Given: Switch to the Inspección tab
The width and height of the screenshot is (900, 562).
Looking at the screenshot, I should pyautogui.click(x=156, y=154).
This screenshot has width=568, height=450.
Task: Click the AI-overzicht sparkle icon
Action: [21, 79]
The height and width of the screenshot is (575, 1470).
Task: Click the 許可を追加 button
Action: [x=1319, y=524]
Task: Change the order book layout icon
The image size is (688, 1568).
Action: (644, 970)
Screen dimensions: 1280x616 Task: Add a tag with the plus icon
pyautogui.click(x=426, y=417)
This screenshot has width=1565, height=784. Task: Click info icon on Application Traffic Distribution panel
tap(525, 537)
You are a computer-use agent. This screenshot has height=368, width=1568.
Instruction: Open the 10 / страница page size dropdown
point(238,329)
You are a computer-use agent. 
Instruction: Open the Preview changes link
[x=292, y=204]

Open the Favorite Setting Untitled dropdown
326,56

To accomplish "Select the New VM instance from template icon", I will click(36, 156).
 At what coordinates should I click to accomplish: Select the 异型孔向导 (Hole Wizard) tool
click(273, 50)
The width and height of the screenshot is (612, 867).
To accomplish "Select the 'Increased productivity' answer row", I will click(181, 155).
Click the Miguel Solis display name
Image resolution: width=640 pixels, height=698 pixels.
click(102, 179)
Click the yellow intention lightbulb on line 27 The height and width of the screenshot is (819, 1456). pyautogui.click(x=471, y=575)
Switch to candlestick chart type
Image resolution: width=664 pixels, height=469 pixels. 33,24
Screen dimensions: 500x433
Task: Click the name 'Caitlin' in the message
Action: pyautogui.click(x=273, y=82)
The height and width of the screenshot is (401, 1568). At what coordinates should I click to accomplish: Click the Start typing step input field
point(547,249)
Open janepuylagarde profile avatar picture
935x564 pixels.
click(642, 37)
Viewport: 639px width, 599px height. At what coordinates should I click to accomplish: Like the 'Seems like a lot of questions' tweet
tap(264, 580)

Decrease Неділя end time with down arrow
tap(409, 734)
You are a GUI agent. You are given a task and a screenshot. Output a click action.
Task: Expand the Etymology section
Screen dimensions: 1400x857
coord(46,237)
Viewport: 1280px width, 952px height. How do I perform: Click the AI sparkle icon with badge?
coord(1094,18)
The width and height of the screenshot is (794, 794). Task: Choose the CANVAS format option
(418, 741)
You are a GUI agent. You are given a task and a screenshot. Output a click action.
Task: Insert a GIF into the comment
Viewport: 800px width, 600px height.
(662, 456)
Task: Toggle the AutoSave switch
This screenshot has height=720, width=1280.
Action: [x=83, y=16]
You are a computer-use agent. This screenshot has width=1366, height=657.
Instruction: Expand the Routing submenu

▶ **Directive**:
Find every row above that contains the string "This" with matching capitalization, and copy each such row in full.

▶ **Task output**:
This screenshot has width=568, height=450.
This screenshot has width=1565, height=784. Task: Click info icon on Application Traffic Distribution panel
You are a computer-use agent. This screenshot has height=368, width=1568.
This screenshot has height=720, width=1280.
You are a computer-use agent. This screenshot has width=1366, height=657.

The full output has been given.